Business was being carried out just like any other Monday, except that today the flags were being flown half mast and we were aware that we were supposed to be searching within ourselves. "Where were we when we got the terrible news?" My answer to that is insignificant. I was safe and in my bed in Nashville, TN. Having fallen asleep the night before with my television on and turned to CNN, I woke up to it. Like President Bush, so chastised for seeming blankly unresponsive upon hearing the news from an aide, I just watched my TV screen and waited for it all to come together. Surely, my brain would wake up and normalcy would return. Certainly, what I was seeing was not real.People come, people go
Some grow young, some grow old
I woke up in between
A memory and a dream
-"You Don't Know How It Feels"
Eventually, I must have grasped what was happening, but I have no recollection of the rest of my morning. I do know that I probably made some phone calls to family members and I went to work that afternoon, not quite knowing what work would be like. As it turned out, work was quiet. Certain emergency safety measures had been put into place, but for the most part it was a very solemn day. Any other details from my day are lost in the haze of it all by now. I wish I remembered better.Broken skyline, which way to love land
Which way to something better
Which way to forgiveness
Which way do I go
-"Time To Move On"
Time would reveal that a former coworker of ours who had transferred to the Marriott World Trade Center located between the towers was at work that day. Her hotel had become a triage center that day. She had survived the attacks and was now doing her part to help those who needed her. She worked in our At Your Service department answering telephones. On that day in September, 2001, the name of her department was more appropriate than it had ever been before. We were all so relieved that she survived and so proud of her for the role that she played that day.
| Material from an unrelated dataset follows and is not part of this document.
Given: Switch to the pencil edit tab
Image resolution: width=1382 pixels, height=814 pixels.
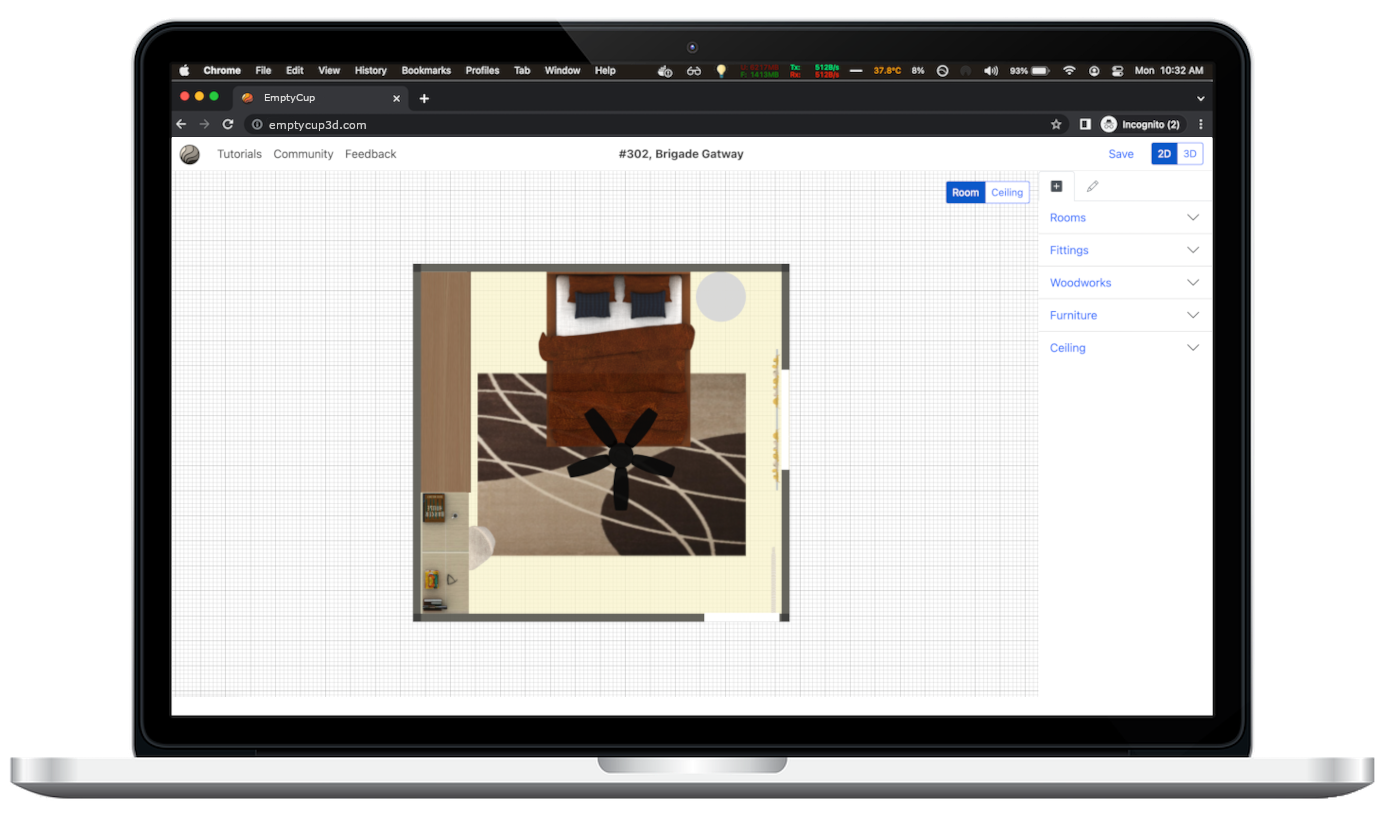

Five years ago today was September 12, 2001. This was the day that the newspapers reflected on that day's catastrophic events. The front pages showed those terrifying images and the words were bold and large, reminding us that the day before wasn't just a terrible dream. Some of us had slept and had time to think about what had happened. The shock was slowly wearing off and we were starting to manage our pain and fears.
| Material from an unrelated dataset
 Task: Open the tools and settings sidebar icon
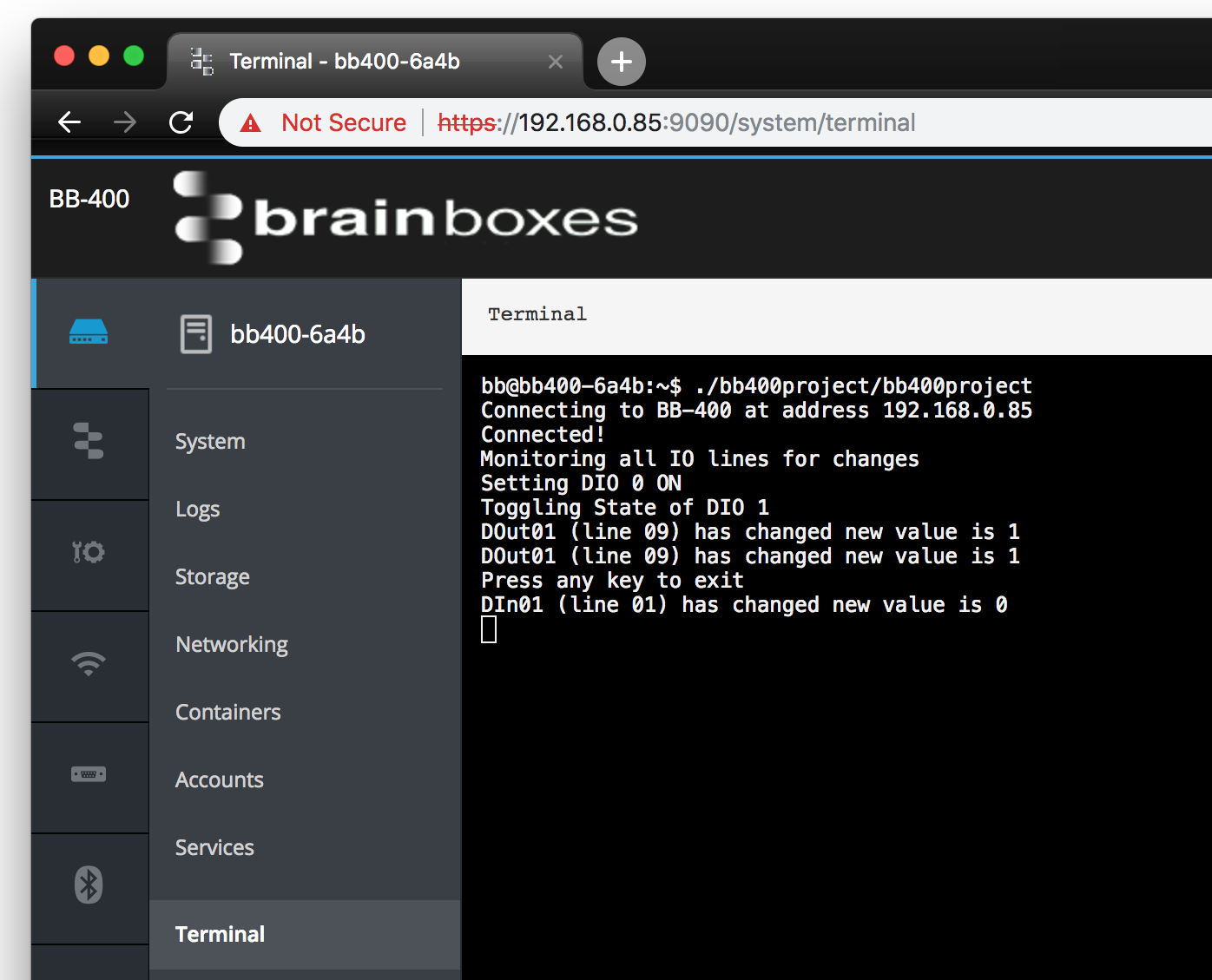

Conversations among us were full of compassion. We asked one another if we had known anyone who was killed in the attacks. We asked about each other's families and we weren't just being polite. We really wanted to help one another. The petty frustrations that would usually get us to arguing just didn't come up. No one complained about much of anything. We were not red states and blue states. We were One Nation. Thousands of us had been murdered and the rest of us had been kicked in the face.
Of course, we are still One Nation. We are still the Statue of Liberty. And we are still the United States of America. We just remembered how to complain again. It's just human nature, I suppose. Nothing is too petty to ruin our days. As a shuttle driver, I hear a lot of complaints from people who wait longer than they want to for a free ride to a hotel. If they have waited twenty minutes, they are sure to complain that they have waited for forty. I'm the guy they yell at and I'm the guy who has to take it, day in and day out.
So, when I remember 9/11, I remember what we all remember. I remember shock and despair. I recall going about my day and wondering what's next. But I remember the days following more clearly. Those were days of politeness and compassion. Those were days where we all acted the way our grandparents expect us to act.
I wish everyone a beautiful day. It's nice out.